Dr Bender reports on medical innovations and advances in practice and edits presentations for news and professional education publications. He previously taught and mentored pharmacy and medical students, and he provided and managed pharmacy care and drug information services.
References
1. Smith GS, Kuwabara H, Yan H, et al. Serotonin degeneration and amyloid-ß deposition in mild cognitive impairment: relationship to cognitive deficits. J Alzheimers Dis. 2023;96(1):215-227.

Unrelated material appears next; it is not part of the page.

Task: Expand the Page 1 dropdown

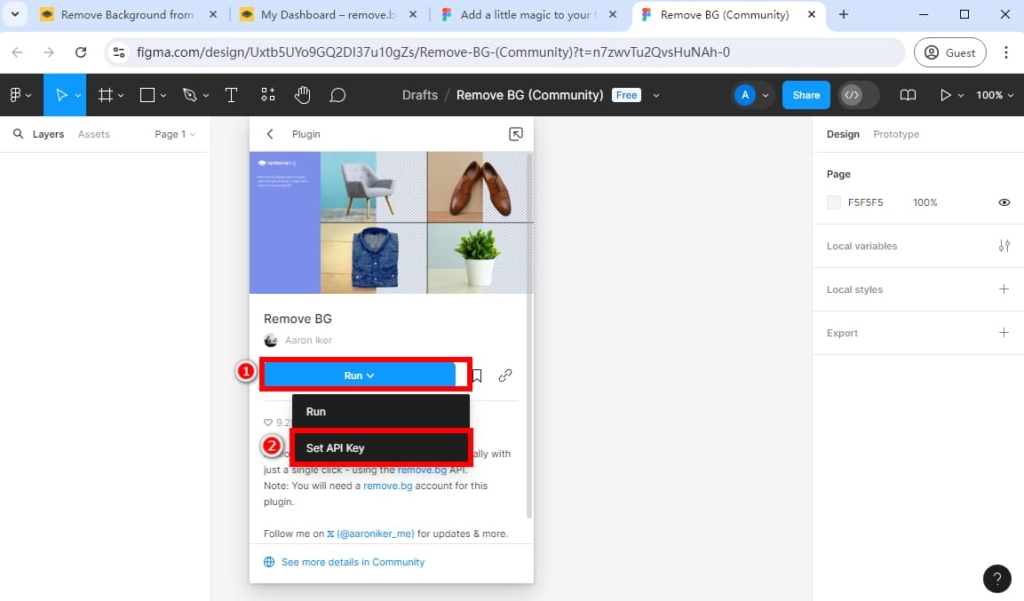Action: 175,133
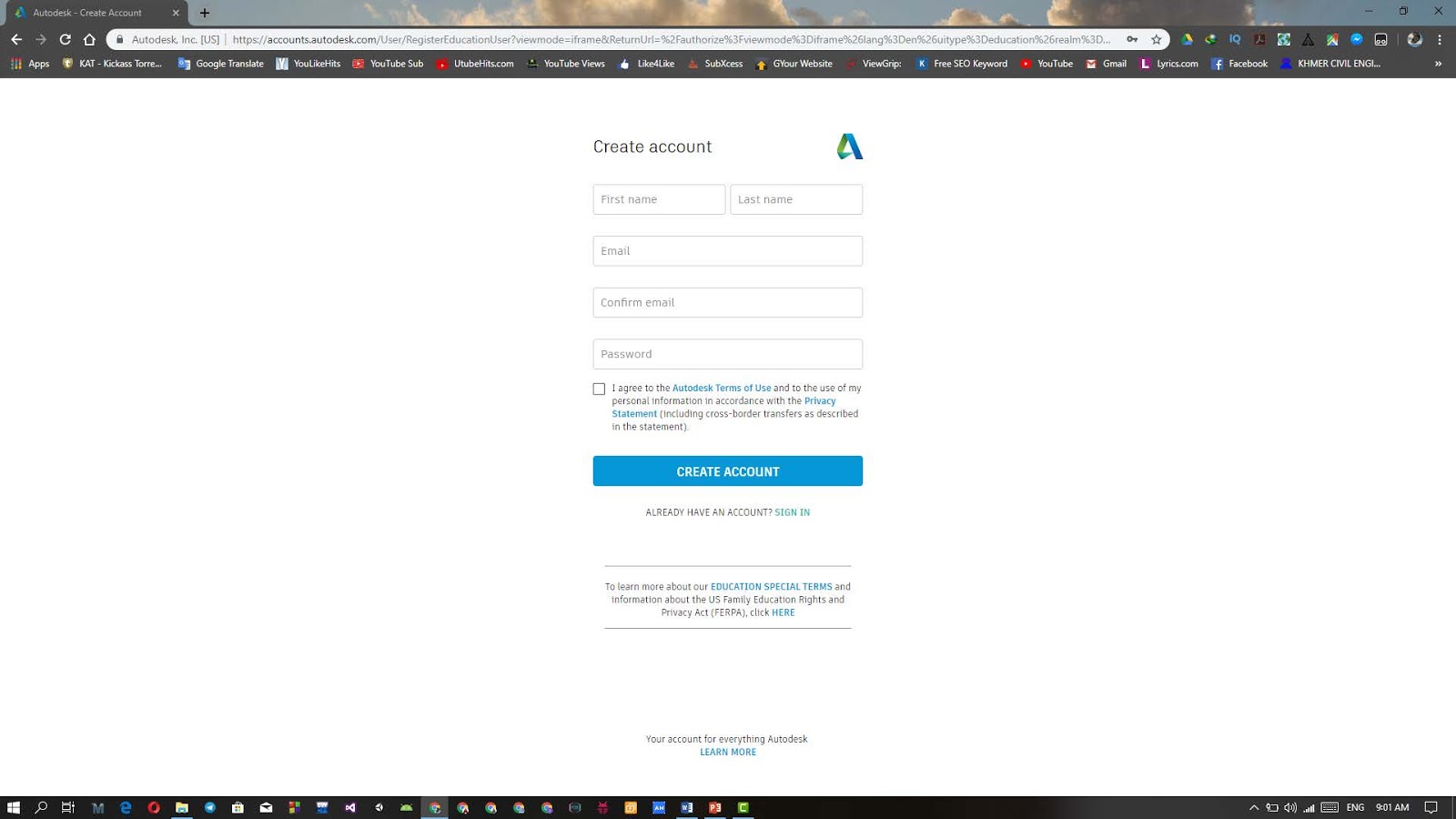
Task: Expand the hidden bookmarks with the double-arrow chevron
Action: tap(1439, 64)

2. Study suggests serotonin loss may contribute to cognitive decline in the early stages of Alzheimer’s disease. News release. Johns Hopkins Medicine. December 7, 2023. Accessed January 16, 2024. https://www.hopkinsmedicine.org/news/newsroom/news-releases/2023/12/study-suggests-serotonin-loss-may-contribute-to-cognitive-decline-in-the-early-stages-of-alzheimers-disease
3. Liu Y, Yoo MJ, Savonenko A, et al. Amyloid pathology is associated with progressive monoaminergic neurodegeneration in a transgenic mouse model of Alzheimer’s disease. J Neurosci. 2008;28(51):13805-13814.
4. Claeysen S, Bockaert J, Giannoni P. Serotonin: a new hope in Alzheimer’s disease? ACS Chem Neurosci. 2015;6(7):940-943.
5. Sheline YI, West T, Yarasheski K, et al. An antidepressant decreases CSF Aß production in healthy individuals and in transgenic AD mice. Sci Transl Med. 2014;6(236):236re4.
6. Tan SN, Tan C. Vortioxetine improves cognition in mild cognitive impairment. Int Clin Psychopharmacol. 2021;36(6):279-287.